◆ Goal of the exercise: What is needed is an exact copy of the lines from the one containing "You are a computer-use" through the last line of the records below, with no pictures.
START Material to process
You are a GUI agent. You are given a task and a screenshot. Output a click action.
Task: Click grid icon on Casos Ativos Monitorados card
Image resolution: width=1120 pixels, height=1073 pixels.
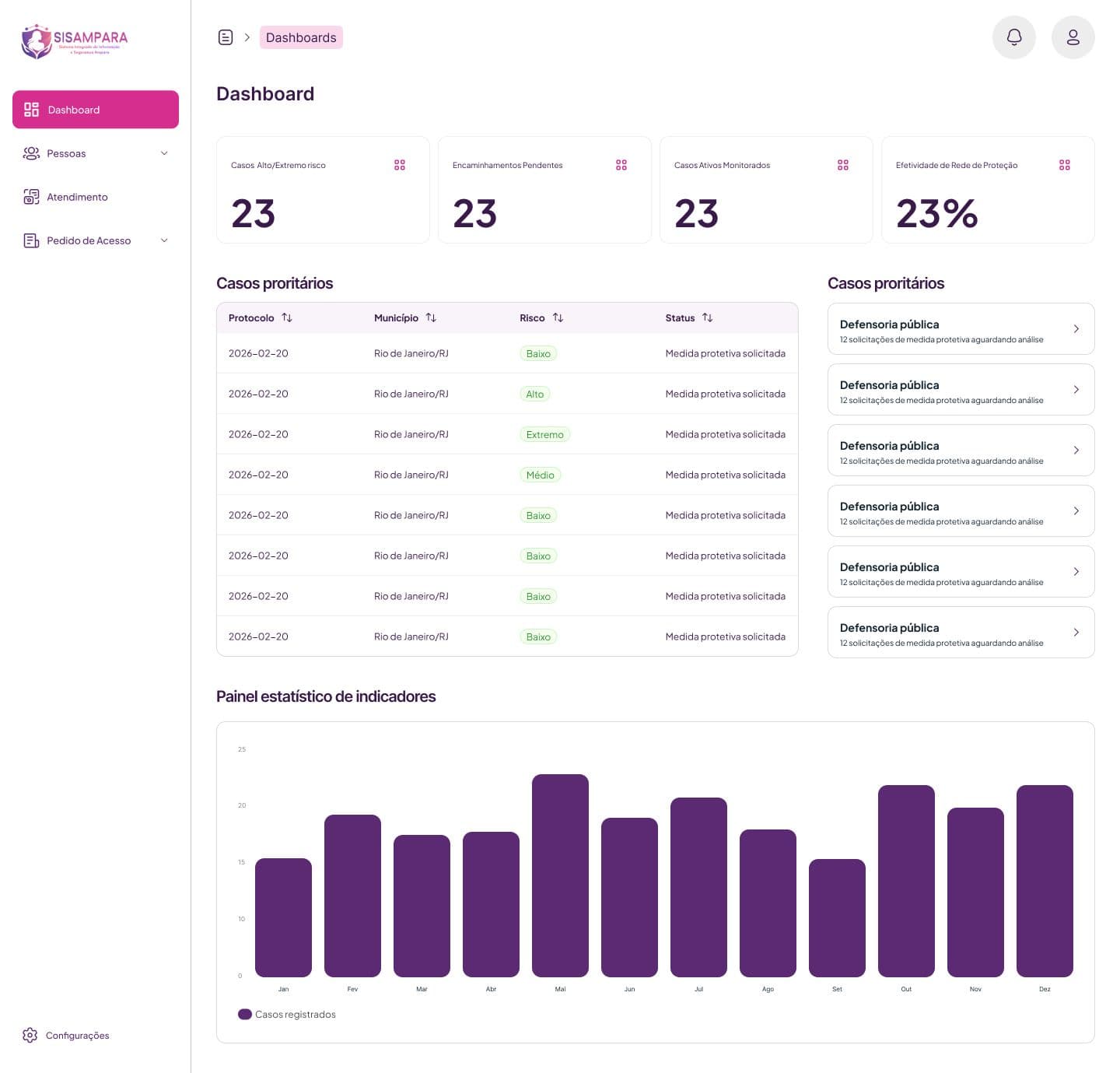(x=842, y=165)
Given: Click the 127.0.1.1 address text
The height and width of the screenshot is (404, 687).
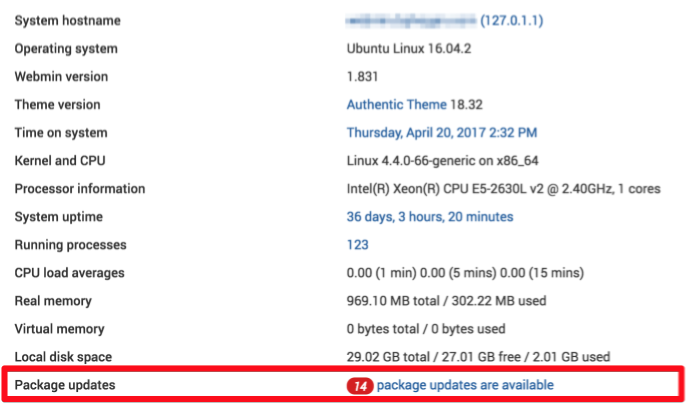Looking at the screenshot, I should click(x=512, y=21).
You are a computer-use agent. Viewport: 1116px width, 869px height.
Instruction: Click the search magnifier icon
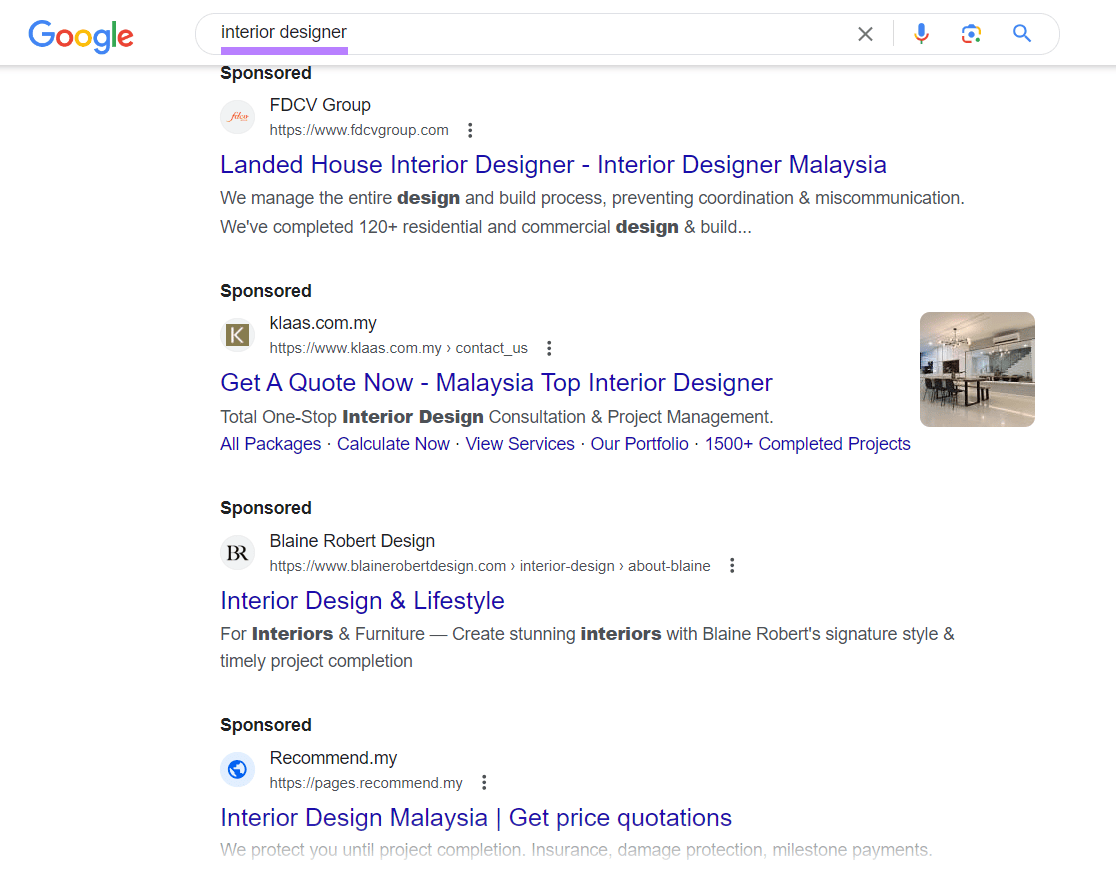tap(1021, 33)
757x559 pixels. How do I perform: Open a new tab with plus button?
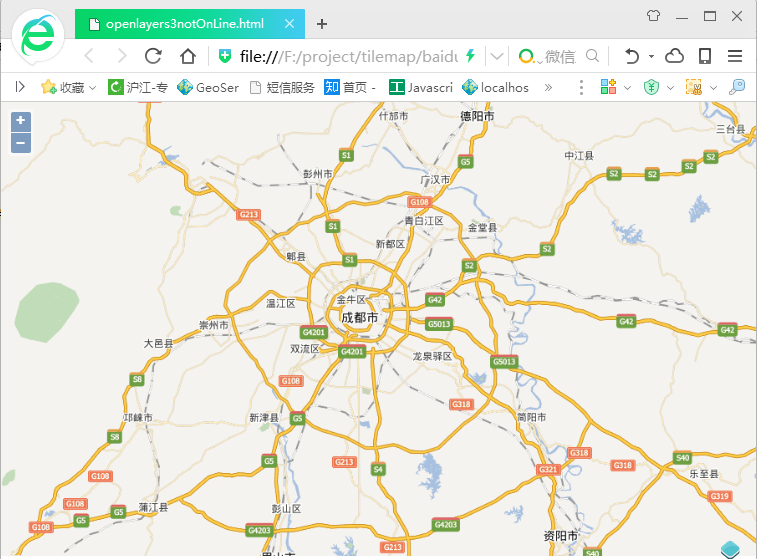click(322, 23)
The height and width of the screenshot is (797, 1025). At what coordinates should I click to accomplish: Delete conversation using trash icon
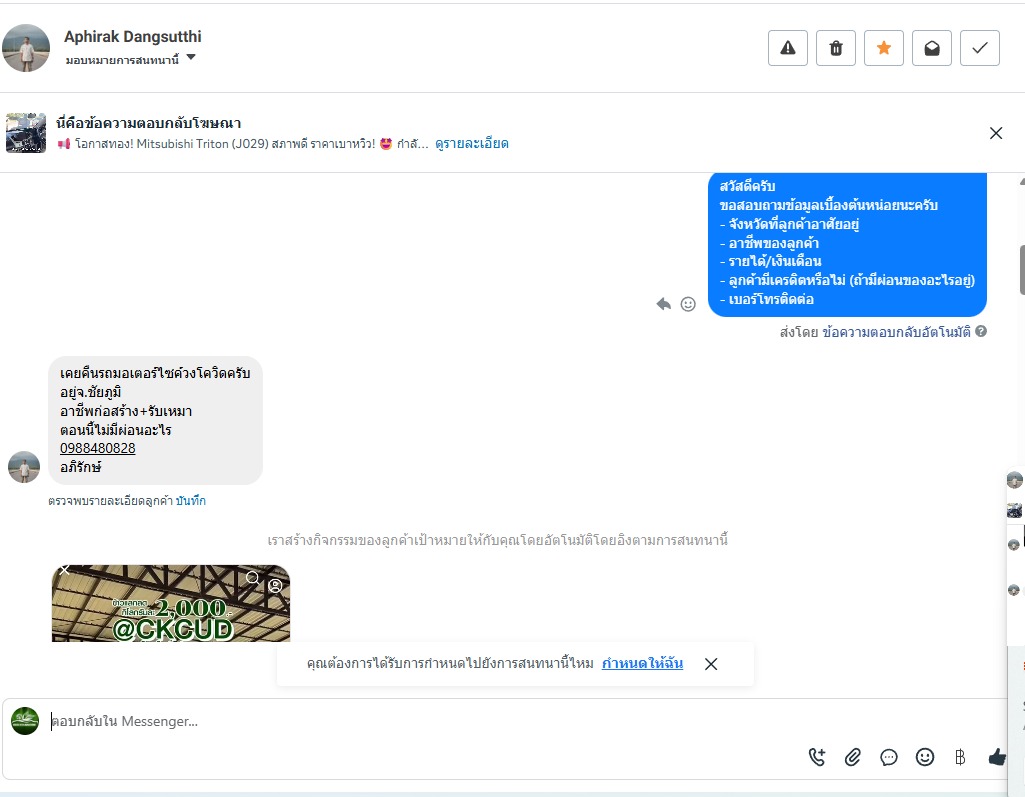pos(836,48)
END Material to process
◆ Response to the task:
You are a computer-use agent. Viewport: 1116px width, 869px height.
Instruction: Click the search magnifier icon
tap(1021, 33)
757x559 pixels. How do I perform: Open a new tab with plus button?
click(322, 23)
The height and width of the screenshot is (797, 1025). At what coordinates should I click to accomplish: Delete conversation using trash icon
pos(836,48)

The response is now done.